*** Opening of SELECTED EXTRACT ***

The activation of ALDH2, through Alda-1, was a remarkably efficient means of determining the Aβ-induced injuries in the endothelium. In fact, protection was evident of both basic and FGF-2-mediated endothelial functions, such as the ability of cultured endothelium to express an angiogenic phenotype (pseudocapillary formation and FGF-2 production) and to maintain the barrier function. These are important determinants of endothelial viability, as they are the basis of vessel remodeling and protection of the underlying tissues from toxic insults. Furthermore, since FGF-2 is an important pro-survival and pro-angiogenic factor, the responsiveness to FGF-2, promoted by ALDH2 activation, is a relevant determinant of endothelial angiogenic potential.

*** Close of SELECTED EXTRACT ***
*** Opening of SUPPLIED DATA ***

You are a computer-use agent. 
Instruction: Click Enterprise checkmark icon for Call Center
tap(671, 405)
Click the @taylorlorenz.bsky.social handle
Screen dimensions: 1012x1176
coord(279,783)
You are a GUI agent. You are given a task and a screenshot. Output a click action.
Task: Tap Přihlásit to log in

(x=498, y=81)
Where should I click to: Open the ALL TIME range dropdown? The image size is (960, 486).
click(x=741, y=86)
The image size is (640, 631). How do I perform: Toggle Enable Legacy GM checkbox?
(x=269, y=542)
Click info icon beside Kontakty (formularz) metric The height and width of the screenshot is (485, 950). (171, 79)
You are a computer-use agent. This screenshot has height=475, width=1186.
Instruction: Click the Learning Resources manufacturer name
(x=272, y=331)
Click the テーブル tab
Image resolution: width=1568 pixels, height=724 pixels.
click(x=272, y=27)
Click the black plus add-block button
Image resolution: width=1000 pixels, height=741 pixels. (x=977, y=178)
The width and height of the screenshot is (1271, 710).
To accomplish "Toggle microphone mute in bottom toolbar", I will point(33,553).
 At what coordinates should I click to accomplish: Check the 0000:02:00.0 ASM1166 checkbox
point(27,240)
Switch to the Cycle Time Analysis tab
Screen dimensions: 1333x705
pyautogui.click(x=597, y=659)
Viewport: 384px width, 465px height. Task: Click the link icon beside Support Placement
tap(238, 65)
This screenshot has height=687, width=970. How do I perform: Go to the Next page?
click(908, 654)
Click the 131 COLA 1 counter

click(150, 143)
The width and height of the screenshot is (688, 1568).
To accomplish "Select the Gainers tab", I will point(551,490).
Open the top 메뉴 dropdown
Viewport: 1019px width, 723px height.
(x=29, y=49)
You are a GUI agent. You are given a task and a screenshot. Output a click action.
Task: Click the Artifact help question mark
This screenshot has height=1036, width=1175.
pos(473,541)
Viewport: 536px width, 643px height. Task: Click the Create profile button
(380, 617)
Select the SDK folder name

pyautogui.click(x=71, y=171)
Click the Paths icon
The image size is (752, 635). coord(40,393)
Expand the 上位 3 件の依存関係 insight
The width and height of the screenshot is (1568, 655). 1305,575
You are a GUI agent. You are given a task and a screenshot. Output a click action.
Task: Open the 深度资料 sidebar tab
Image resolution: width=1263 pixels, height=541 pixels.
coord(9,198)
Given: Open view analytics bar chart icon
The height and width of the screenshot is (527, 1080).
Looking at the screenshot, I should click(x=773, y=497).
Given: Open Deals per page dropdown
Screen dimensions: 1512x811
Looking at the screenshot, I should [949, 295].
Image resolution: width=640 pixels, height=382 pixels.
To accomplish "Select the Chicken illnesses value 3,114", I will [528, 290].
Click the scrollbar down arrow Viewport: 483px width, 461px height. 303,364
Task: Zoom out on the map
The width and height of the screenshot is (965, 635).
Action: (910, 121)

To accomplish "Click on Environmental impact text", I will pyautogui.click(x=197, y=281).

*** Close of SUPPLIED DATA ***

_SET OF TASKS_
• 1. Quote the stretch of the passage on ALDH2 activation and endothelial function from "The activation of" through "endothelial angiogenic potential." word for word.
• 2. Write the next part of the passage on ALDH2 activation and endothelial function, picking up right after its final sentence.

_ANSWERS TO THE EXERCISES_
• 1.
The activation of ALDH2, through Alda-1, was a remarkably efficient means of determining the Aβ-induced injuries in the endothelium. In fact, protection was evident of both basic and FGF-2-mediated endothelial functions, such as the ability of cultured endothelium to express an angiogenic phenotype (pseudocapillary formation and FGF-2 production) and to maintain the barrier function. These are important determinants of endothelial viability, as they are the basis of vessel remodeling and protection of the underlying tissues from toxic insults. Furthermore, since FGF-2 is an important pro-survival and pro-angiogenic factor, the responsiveness to FGF-2, promoted by ALDH2 activation, is a relevant determinant of endothelial angiogenic potential.

• 2.
Analysis of signals involved in endothelial barrier revealed an increased phosphorylation of β-catenin, disorganization of the tight junction protein ZO-1 and of adherens junction VE cadherin in cells exposed to Aβ, indicative of intercellular gap opening, and increased permeability (Murakami and Simons, 2009; Chen et al., 2012). The neurovascular unit in the brain is a complex comprising endothelial cells, neurons, pericytes and astrocytes (Wey et al., 2012). Because components of the unit are tightly interconnected, it is plausible that damage of one component affects the functioning of other cells. Perturbations of endothelial barrier functions may expose all components to toxic insults (e.g. amyloids) and, in addition, may impair their disposal through well documented mechanisms (Quaegebeur et al., 2011; Zlokovic, 2008). Conceivably, the observed reversal by Alda-1 of enhanced permeability may be crucial for restoring the integrity of the blood–brain barrier.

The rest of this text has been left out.